Volume 20 - Issue 3

Case Report Biomedical Science and Research Biomedical Science and Research CC by Creative Commons, CC-BY

Frustrations, Fascinomas and Fortuitous Findings: Medicine’s Everyday Lessons in Humility

*Corresponding author: Perry G Fine, University of Utah, Pain Research Center, Suite 200, 615 Arapeen Drive, Salt Lake City, UT 84108, USA.

Received: October 24, 2023; Published: October 27, 2023

DOI: 10.34297/AJBSR.2023.20.002716

Abstract

Keywords: Medical Lessons, Pain, Palliative Care.

Case Report

Fifty years after my first experience in clinical work, more than forty years after graduating from medical school, and some unexpected out-of-the clinic time due to the emergence of the SARS-CoV-2 virus, I’ve received the gift of some free time to pause and consider those cases that have remained ever-present in my memory, and had a profound effect on me, as a physician and person.

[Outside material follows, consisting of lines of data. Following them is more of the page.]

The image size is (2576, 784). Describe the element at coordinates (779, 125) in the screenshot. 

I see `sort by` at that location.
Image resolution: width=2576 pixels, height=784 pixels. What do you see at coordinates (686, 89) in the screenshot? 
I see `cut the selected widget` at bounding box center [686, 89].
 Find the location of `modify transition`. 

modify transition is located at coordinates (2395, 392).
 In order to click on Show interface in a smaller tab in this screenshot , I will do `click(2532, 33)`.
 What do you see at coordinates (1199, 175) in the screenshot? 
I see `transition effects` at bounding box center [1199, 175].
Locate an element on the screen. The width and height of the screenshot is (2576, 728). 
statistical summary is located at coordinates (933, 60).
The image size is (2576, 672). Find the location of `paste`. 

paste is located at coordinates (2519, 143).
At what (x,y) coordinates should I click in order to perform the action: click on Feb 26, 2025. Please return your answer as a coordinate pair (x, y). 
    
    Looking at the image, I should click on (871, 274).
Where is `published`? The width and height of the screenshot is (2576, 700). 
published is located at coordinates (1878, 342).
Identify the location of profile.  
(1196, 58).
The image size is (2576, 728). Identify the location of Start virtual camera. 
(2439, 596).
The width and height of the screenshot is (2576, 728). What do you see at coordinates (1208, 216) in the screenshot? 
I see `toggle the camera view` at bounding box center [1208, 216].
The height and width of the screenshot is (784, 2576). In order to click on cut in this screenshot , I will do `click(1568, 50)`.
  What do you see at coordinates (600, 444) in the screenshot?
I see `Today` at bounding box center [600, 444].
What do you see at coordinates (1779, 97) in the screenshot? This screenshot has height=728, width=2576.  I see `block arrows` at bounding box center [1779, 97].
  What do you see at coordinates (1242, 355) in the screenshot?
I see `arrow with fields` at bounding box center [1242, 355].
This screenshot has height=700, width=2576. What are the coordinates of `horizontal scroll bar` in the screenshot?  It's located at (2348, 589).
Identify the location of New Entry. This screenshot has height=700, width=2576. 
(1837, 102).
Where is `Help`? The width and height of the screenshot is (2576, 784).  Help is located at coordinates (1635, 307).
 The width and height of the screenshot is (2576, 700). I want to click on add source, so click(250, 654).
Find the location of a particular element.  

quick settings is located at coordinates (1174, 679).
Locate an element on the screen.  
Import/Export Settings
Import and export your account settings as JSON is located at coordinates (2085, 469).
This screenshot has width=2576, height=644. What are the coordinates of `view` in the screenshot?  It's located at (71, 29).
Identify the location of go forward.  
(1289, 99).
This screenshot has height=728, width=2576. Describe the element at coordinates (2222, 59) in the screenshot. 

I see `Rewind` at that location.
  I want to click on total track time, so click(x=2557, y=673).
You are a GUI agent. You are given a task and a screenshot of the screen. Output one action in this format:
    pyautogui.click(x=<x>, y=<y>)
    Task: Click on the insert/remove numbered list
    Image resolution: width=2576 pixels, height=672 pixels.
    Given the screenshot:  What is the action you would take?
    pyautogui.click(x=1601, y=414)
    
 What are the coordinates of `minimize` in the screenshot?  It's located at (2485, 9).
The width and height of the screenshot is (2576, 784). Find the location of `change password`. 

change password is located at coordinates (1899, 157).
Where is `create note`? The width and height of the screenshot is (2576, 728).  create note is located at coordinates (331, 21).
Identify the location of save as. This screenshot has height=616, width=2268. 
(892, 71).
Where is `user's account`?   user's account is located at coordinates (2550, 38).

The summer before starting 3rd year medical school clinical clerkships, I worked in outpatient oncology clinics. Early on I came to realize that common things occurred commonly. So, “when you hear hoof beats, think of horses, not zebras”. But then, a young woman came to clinic having felt a breast lump. Surprisingly, biopsy led to a diagnosis not of primary adenocarcinoma of the breast as was expected, but rather, a malignant melanoma that had metastasized from a distant primary site. This rare occurrence was called a “fascinoma” in the parlance of the senior clinic staff. And so, I was taught to “expect the unexpected”, as a foundational element of critical thinking in the practice of medicine.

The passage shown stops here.